Up on the mountainside, the climate was radically different from that of the desert below.
The temperature even in the lower elevations was relatively cool, and there was occasional rain. Despite the desert biome below, much of the mountain supported forest growth. At the uppermost levels of those forests, the death’s-head leopard stalked.
Here, he was king. The apex predator of the Durus Mountains.
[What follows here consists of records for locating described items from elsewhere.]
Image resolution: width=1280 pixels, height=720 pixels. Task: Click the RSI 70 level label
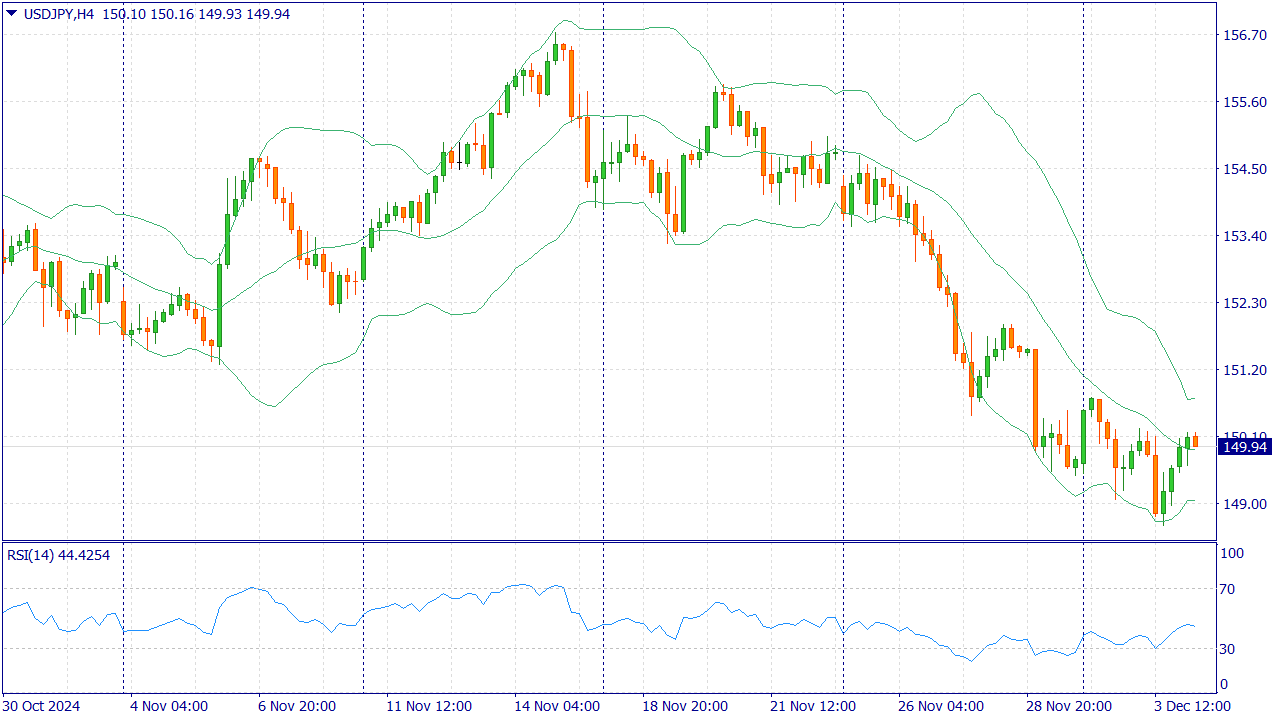coord(1228,590)
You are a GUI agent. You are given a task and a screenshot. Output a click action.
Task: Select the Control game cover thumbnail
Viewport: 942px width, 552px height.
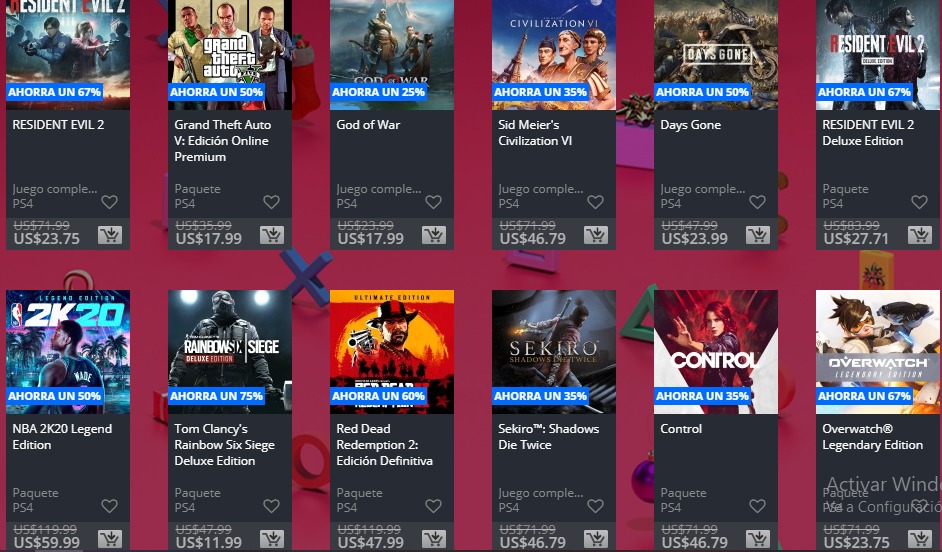pos(716,352)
The morning was settling in, but the usually nocturnal hunter still moved through the brush in search of his next meal. The night’s hunt had not been fruitful, but there was time before the light would grow too intense for him to maintain stealth.
His dappled spotting—every one of the hundreds of rosettes that decorated his coat looked like a dark-colored human skull, as with other leopards of his species—would still aid him in blending into the underbrush. So he pressed on.
Then the leopard stepped around a tree trunk and saw something strange.
His thoughts, such as they were, emerged in non-verbal fashion, but if he could use human terminology to express them, he would have thought, What did this?
He instinctively darted behind the tree again, wary that whatever had perpetrated the eerie display before him might still be nearby. His head darted up to scan the branches above, just in case there was a predator he was unfamiliar with perched there.
Nothing.
After a few seconds of looking and listening, the leopard became convinced the potential enemy had already gone. He poked his head out.
He saw what he had observed before: carnage.
Four gazelles, he recognized now. It had been difficult to be certain of the number at first, as they had been ripped limb from limb. The leopard padded closer, still looking around cautiously, wary of a trap.
But nothing emerged from the trees.
Eventually, the forest king reached the bits of gazelle that lay scattered along the ground. The closest specimen he saw was ripped in half. The top of the gazelle lay at the leopard’s feet, eyes staring fixedly forward forever, while the legs that he surmised had belonged to the lower half of the body stuck out of two different bushes. Each gazelle was dismembered in a slightly different way. One had its head ripped off, only. Another was a torso, with its head mostly attached, but missing all four of its legs; it had clearly bled out.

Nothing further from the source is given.